自分でも、かなり曖昧な聞き方をしてしまったと思う。しかし、彼女はかなり的確に答えてくれた。

「えーっと、うーん、いろいろ違うんだけど、やっぱりこんな高い建物なのにエレベーターもエスカレーターも無い所が一番びっくりだったなぁ」

・・・意味不明な、二つの言葉。

「エスカレーターとエレベーターって、どんな物ですか?」

「えっ、知らないの?電気で動く階段の事だよ?」

「・・・・デンキ?」




私は「デンキ」と言う物についてアカリに様々な質問をした。

分かった事は大きく二つ。

まず一つは、その「デンキ」と言う物(?)があれば明かりも火が要らないし、アカリが先程答えた様に魔術なしで人間の移動が出来る、と言った様々な事が非常に楽に出来ると言うこと。

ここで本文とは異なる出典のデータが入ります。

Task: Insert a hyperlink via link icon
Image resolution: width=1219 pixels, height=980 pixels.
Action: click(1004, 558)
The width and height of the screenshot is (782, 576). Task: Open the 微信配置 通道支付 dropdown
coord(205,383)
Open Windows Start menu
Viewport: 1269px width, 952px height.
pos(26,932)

もう一つは、それには限りがあって、突然切れてしまう時があると言う事だ。

「例えば、どんな時に?」

「うーん、良くわかんないや」

やはり無理があったか・・・私は落胆したが、気を取り直して違う事を考える事にした。

「そういえば、何か使用人の手伝いをしたいと言ってましたね」

「あっ、うん。だってサレルはいつも暇って訳じゃないだろうし、お世話になってるだけじゃなんだか悪いし」

私は少し感心した。小さいながらにここで何をすればいいのか、よく考えている。

本来なら掃除婦達の所で働かせるのが懸命だ・・・・でも。

「じゃあ・・・私の所で、仕事しませんか?」

「・・・うん」




「サレルー、そろそろお昼だよーー」

「えっ、もうですか?」

「あったりまえじゃん。今日どんだけ遅く起きたと思ってんの」

異世界についての論文(ちなみにこれは『行け異世界』の作者、ロートンが書いたものだ。彼は物語を作る才能こそなかったが、異世界研究の第一人者であった)を熟読している傍らで書物の整理をしていたアカリが上機嫌で言った。恐らく彼女は数刻前から腹が空いていて早く食堂に行きたいと思いつつ仕事が終わらなくて気が遠くなったところ、食事に行く使用人を見掛けて、私を食堂に行かせる理由が出来たからだろう。

しかし・・・・アカリの切実な願いは叶わない。

「早く行こ・・・」

言いかけたところで、バァン、とものすごい勢いでドアが開いた。




「サ、サ、サササササレル様っ!!!!!!!!!」

ドアを開けたのは、警備隊の制服を着た若い男だった。本来は浅黒いであろう顔面が蒼白だ。息を切らしている。

「な、なんですか?」

私もつい彼に押されてしまう。

「そ、それが、その・・・・陽門が、その、壊されてて・・・・・」

「壊された?・・・・・鉄の門が?」




私には分かった・・・・この来訪者もとい侵入者が誰なのか。

せっかく普通の何も無い日々に戻れると思ったのに・・・・私はその侵入者を恨みつつ、作業しかけの部屋を出た。


アカリは六歳なのに、しっかりしていますね。

・・・・主人公のサレル、もう少し良いとこ見せたいですね、ハイ。